### INSTRUCTIONS FOR THE TASK
Retype the following data verbatim, everything from the line containing "The width and height of the screenshot is (719, 307)." down to the line containing "[x=298, y=22]", both of those lines included.

Saved data entries:
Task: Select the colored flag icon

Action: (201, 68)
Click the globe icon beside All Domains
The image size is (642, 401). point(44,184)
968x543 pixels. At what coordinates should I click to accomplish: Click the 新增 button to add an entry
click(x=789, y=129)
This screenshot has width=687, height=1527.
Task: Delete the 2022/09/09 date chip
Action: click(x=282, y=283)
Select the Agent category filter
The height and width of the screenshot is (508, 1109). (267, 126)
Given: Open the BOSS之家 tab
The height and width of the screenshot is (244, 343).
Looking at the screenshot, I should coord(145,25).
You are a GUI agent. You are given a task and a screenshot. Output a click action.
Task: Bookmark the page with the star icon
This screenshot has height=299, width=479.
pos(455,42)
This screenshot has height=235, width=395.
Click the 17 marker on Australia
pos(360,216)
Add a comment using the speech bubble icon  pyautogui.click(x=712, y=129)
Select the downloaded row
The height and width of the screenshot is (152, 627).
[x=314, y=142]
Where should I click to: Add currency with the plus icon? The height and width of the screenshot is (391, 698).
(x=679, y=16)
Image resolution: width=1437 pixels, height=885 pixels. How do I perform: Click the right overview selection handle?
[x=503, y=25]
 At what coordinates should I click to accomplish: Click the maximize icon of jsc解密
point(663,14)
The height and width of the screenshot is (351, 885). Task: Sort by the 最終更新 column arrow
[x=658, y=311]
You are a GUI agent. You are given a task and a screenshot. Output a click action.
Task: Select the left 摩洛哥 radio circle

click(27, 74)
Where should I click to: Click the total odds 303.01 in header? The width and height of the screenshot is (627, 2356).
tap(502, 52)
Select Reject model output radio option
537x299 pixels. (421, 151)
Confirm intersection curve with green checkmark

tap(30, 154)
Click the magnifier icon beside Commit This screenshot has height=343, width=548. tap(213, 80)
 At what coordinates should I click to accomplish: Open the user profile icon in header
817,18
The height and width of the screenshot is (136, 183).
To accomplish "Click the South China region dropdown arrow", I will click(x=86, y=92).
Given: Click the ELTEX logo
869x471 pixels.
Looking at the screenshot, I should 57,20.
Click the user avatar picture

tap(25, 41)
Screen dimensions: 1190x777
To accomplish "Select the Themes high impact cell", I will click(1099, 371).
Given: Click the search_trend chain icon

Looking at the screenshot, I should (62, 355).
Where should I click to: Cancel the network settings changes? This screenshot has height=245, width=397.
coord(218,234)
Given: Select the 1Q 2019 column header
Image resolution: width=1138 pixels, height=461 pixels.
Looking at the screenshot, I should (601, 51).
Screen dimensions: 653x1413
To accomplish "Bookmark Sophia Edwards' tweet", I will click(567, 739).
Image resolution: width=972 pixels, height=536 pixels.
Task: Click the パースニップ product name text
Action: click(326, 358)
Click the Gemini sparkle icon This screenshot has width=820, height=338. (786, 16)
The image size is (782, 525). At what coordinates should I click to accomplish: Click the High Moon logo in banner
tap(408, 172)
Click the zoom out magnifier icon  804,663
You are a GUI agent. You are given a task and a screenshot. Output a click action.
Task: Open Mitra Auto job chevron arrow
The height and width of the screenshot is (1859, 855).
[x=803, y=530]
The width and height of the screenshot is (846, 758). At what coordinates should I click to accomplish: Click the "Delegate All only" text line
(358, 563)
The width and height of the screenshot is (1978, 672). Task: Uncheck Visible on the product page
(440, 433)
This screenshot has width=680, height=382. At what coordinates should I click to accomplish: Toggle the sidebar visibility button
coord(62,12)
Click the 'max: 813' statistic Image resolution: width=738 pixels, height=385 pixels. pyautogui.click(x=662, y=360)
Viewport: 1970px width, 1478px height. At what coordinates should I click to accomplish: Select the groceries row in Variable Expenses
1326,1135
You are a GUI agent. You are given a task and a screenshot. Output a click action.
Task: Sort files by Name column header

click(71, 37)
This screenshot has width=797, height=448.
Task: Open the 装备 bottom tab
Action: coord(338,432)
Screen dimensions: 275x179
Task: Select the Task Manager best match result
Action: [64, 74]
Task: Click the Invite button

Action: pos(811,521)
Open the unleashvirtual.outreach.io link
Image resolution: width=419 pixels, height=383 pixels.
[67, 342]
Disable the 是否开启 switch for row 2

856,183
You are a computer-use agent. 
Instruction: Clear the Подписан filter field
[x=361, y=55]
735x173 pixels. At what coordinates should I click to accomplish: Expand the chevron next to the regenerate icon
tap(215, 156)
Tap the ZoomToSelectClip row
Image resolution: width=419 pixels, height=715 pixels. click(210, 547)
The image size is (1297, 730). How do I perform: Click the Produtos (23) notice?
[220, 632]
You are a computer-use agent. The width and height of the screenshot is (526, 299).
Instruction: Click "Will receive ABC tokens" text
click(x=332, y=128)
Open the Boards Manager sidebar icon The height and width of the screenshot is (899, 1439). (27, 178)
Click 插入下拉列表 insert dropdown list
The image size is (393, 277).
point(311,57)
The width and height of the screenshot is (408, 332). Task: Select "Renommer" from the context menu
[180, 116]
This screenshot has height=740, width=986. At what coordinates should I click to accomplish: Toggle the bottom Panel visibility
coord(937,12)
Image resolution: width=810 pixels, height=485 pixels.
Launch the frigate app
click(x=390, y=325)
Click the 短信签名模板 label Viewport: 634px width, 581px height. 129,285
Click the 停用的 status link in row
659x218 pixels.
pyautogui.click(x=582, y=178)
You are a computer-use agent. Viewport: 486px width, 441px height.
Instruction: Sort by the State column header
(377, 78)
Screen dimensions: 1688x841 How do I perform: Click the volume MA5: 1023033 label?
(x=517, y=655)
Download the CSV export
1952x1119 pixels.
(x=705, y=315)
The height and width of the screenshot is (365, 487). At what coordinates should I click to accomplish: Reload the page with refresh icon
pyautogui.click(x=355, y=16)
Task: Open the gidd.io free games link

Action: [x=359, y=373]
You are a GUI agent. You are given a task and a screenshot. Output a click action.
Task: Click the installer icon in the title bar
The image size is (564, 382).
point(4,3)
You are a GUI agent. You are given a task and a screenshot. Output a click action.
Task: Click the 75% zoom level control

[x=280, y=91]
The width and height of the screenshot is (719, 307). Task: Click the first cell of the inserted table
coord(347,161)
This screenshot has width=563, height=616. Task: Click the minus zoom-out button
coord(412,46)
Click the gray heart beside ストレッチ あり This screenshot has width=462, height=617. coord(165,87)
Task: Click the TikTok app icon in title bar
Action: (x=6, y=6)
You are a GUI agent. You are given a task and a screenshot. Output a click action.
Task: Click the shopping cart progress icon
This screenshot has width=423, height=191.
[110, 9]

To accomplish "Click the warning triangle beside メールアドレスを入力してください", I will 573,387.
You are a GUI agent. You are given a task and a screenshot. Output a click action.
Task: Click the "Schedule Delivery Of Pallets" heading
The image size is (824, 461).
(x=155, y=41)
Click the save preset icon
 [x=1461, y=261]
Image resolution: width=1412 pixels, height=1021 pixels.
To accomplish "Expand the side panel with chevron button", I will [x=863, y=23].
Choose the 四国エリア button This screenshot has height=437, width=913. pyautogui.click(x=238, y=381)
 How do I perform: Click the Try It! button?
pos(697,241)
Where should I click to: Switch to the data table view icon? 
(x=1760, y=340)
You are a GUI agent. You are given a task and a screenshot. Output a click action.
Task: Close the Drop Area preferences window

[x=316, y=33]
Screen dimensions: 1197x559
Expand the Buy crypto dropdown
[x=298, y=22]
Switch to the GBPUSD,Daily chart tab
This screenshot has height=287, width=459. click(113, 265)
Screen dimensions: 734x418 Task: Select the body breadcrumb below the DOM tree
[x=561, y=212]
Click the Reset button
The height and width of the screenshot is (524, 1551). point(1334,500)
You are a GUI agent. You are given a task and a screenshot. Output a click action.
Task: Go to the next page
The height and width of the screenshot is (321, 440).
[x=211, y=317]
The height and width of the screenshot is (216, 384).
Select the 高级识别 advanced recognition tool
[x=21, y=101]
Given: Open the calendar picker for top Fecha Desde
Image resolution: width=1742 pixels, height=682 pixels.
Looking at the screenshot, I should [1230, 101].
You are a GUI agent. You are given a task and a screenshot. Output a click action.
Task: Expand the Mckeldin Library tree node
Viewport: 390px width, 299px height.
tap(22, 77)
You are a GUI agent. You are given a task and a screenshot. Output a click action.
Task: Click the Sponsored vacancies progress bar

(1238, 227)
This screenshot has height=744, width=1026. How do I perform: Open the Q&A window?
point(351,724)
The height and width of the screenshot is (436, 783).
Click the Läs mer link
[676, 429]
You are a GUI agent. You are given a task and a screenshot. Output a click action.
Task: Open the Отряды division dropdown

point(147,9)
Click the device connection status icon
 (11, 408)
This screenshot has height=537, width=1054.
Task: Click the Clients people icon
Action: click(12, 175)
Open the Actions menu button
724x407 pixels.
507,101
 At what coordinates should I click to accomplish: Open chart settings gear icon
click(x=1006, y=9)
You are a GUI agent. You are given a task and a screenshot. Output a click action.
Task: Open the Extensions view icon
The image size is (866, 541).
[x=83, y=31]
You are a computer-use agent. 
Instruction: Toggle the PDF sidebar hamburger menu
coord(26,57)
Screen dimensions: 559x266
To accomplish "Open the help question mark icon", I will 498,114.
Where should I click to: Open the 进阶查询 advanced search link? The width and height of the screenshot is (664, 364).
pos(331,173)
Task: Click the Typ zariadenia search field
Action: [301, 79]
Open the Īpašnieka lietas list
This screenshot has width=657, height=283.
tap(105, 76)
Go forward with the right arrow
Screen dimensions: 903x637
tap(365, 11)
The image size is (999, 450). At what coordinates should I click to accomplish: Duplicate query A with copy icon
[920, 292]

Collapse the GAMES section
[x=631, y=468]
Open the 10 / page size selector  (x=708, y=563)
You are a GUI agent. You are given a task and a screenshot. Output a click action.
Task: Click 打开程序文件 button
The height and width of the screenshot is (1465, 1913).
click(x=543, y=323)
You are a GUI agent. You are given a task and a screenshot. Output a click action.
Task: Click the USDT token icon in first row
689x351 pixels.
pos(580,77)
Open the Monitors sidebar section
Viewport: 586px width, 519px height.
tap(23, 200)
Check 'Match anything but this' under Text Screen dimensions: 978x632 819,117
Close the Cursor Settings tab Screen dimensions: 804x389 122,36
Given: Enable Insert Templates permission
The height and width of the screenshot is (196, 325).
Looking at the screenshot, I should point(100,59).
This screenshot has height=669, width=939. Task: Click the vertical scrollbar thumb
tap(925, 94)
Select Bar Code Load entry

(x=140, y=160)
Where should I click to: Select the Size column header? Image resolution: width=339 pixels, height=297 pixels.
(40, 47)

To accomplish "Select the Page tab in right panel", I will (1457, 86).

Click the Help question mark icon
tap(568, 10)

### ANSWER TO THE PROBLEM
The width and height of the screenshot is (719, 307). Task: Click the first cell of the inserted table
coord(347,161)
This screenshot has width=563, height=616. Task: Click the minus zoom-out button
coord(412,46)
Click the gray heart beside ストレッチ あり This screenshot has width=462, height=617. coord(165,87)
Task: Click the TikTok app icon in title bar
Action: (x=6, y=6)
You are a GUI agent. You are given a task and a screenshot. Output a click action.
Task: Click the shopping cart progress icon
This screenshot has width=423, height=191.
[110, 9]

To accomplish "Click the warning triangle beside メールアドレスを入力してください", I will 573,387.
You are a GUI agent. You are given a task and a screenshot. Output a click action.
Task: Click the "Schedule Delivery Of Pallets" heading
The image size is (824, 461).
(x=155, y=41)
Click the save preset icon
 [x=1461, y=261]
Image resolution: width=1412 pixels, height=1021 pixels.
To accomplish "Expand the side panel with chevron button", I will [x=863, y=23].
Choose the 四国エリア button This screenshot has height=437, width=913. pyautogui.click(x=238, y=381)
 How do I perform: Click the Try It! button?
pos(697,241)
Where should I click to: Switch to the data table view icon? 
(x=1760, y=340)
You are a GUI agent. You are given a task and a screenshot. Output a click action.
Task: Close the Drop Area preferences window

[x=316, y=33]
Screen dimensions: 1197x559
Expand the Buy crypto dropdown
[x=298, y=22]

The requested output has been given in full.